While a 100% elimination of bias in AI is impossible, CIOs must determine when and where AI should be used and what could be the ramifications of its usage, said Forrester vice president Brandon Purcell.
Bias has become so inherent in AI models that companies are looking at bringing in a new C-level executive called the chief ethics officer tasked with navigating the ethical implications of AI, Purcell said. Salesforce, Airbnb, and Fidelity already have ethics officers and more are expected to follow suit, he told CIO.com.
Ensuring AI model fairness
CIOs can take several steps to not only to measure but also balance AI models’ fairness, he said, even though there is a lack of regulatory guidelines dictating the specifics of fairness.
The first step, Purcell said, is make sure that the model itself is fair. He recommended using accuracy-based fairness criterion[GG3] that optimizes for equality, a representation-based fairness criterion that optimizes for equity, and an individual-based fairness criterion. Companies should bring together multiple fairness criteria to check the impact on the model’s predictions.

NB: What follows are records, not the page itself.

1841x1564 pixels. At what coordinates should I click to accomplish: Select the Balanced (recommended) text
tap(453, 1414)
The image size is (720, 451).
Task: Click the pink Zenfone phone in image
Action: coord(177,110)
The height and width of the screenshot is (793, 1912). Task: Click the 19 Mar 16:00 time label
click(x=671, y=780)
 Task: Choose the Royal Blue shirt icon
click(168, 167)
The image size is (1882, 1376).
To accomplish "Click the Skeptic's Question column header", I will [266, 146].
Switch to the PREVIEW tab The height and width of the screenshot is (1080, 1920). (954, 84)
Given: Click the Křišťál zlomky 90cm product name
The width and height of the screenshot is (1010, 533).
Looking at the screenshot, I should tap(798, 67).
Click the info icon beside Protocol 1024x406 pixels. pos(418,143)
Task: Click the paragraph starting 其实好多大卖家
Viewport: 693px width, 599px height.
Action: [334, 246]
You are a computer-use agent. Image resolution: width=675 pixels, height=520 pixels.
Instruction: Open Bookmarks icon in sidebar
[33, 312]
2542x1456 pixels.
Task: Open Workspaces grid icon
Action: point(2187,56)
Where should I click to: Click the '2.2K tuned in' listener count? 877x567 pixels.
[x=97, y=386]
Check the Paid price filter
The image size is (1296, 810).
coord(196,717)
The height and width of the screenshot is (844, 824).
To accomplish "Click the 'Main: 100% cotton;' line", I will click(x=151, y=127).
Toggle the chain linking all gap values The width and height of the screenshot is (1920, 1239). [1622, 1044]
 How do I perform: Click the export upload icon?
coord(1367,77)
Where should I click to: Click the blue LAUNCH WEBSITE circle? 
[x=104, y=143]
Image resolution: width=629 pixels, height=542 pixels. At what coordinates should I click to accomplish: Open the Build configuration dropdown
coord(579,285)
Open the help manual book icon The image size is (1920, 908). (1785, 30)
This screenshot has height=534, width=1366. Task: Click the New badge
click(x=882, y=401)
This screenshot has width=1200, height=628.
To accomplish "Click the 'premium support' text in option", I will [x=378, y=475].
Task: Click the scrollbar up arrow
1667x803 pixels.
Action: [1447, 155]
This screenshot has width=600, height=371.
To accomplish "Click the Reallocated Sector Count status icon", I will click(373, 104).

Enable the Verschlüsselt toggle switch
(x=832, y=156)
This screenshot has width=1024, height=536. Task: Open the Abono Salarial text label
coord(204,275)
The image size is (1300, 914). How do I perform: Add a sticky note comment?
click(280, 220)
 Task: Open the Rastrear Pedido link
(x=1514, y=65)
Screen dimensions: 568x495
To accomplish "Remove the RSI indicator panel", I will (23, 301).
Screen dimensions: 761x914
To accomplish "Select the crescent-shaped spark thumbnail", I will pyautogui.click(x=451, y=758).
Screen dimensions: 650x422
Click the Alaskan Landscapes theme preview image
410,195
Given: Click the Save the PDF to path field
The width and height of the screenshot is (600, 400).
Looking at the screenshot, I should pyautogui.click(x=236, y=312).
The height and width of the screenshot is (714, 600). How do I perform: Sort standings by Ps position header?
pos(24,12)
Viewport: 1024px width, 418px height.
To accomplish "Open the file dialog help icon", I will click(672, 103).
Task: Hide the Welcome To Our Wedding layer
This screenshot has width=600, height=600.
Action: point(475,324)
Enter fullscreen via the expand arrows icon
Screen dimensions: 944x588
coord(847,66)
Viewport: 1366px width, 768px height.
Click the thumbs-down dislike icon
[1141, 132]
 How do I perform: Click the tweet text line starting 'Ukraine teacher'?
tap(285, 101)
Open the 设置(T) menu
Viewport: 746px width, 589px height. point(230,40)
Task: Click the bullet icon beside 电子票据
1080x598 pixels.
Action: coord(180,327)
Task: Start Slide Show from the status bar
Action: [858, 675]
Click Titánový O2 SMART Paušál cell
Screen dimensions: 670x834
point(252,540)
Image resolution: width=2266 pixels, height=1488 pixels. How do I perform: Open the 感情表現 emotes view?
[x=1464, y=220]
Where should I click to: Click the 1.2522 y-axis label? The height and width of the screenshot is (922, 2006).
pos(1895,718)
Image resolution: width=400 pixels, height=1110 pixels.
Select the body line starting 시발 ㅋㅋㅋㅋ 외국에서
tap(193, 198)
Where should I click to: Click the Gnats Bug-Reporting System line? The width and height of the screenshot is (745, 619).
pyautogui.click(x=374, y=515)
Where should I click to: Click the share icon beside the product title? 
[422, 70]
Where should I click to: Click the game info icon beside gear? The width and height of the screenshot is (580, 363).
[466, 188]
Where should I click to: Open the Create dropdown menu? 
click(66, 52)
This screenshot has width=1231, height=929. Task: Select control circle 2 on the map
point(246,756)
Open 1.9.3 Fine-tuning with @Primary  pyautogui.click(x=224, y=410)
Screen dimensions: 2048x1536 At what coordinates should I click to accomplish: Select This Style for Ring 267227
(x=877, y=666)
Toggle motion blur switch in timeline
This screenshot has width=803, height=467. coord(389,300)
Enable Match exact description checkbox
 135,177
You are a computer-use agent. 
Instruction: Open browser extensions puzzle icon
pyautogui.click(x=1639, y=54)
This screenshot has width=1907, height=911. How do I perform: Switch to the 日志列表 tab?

While the accuracy-based fairness criterion ensures that no group in the data set receives preferential treatment, the equity-based fairness criterion ensures that the model is offering equitable results based on the data sets.
“Demographic parity, for example, aims to ensure that equal proportions of different groups are selected by an algorithm. For example, a hiring algorithm optimized for demographic parity would hire a proportion of male to female candidates that is representative of the overall population (likely 50:50 in this case), regardless of potential differences in qualifications,” Purcell said.
One example of bias in AI was the Apple Card AI model that was allocating more credit to men, as was revealed in late 2019. The issue came to light when the model offered Apple cofounder Steve Wozniak a credit limit that was 10 times than that of his wife even though they share the same assets.
Balancing fairness in AI
Balancing the fairness in AI across its life cycle is important to ensure that a model’s prediction is close to being free of bias.
To do so, companies should look at soliciting feedback from stakeholders to define business requirements, seek more representative training data during data understanding, use more inclusive labels during data preparation, experiment with causal inference and adversarial AI in the modeling phase, and accounting for intersectionality in the evaluation phase, Purcell said. “Intersectionality” refers to how various elements of a person’s identity combine to compound the impacts of bias or privilege.
“Spurious correlations account for most harmful bias,” he said. “To overcome this problem, some companies are starting to apply causal inference techniques, which identify cause-and-effect relationships between variables and therefore eliminate discriminatory correlations.” Other companies are experimenting with adversarial learning, a machine-learning technique that optimizes for two cost functions that are adversarial.
For example, Purcell said, “In training its VisualAI platform for retail checkout, computer vision vendor Everseen used adversarial learning to both optimize for theft detection and discourage the model from making predictions based on sensitive attributes, such as race and gender. In evaluating the fairness of AI systems, focusing solely on one classification such as gender may obscure bias that is occurring at a more granular level for people who belong to two or more historically disenfranchised populations, such as non-white women.”
He gave the example of Joy Buolamwini and Timnit Gebru’s seminal paper on algorithmic bias in facial recognition that found that the error rate for Face++’s gender classification system was 0.7% for men and 21.3% for women across all races, and that the error rate jumped to 34.5% for dark-skinned women.
More ways to adjust fairness in AI
There are couple of other methods that companies might employ to ensure fairness in AI that include deploying different models for different groups in the deployment phase and crowdsourcing with bias bounties — where users who detect biases get rewarded — in the monitoring phase.
“Sometimes it is impossible to acquire sufficient training data on underrepresented groups. No matter what, the model will be dominated by the tyranny of the majority. Other times, systemic bias is so entrenched in the data that no amount of data wizardry will root it out. In these cases, it may be necessary to separate groups into different data sets and create separate models for each group,” Purcell said.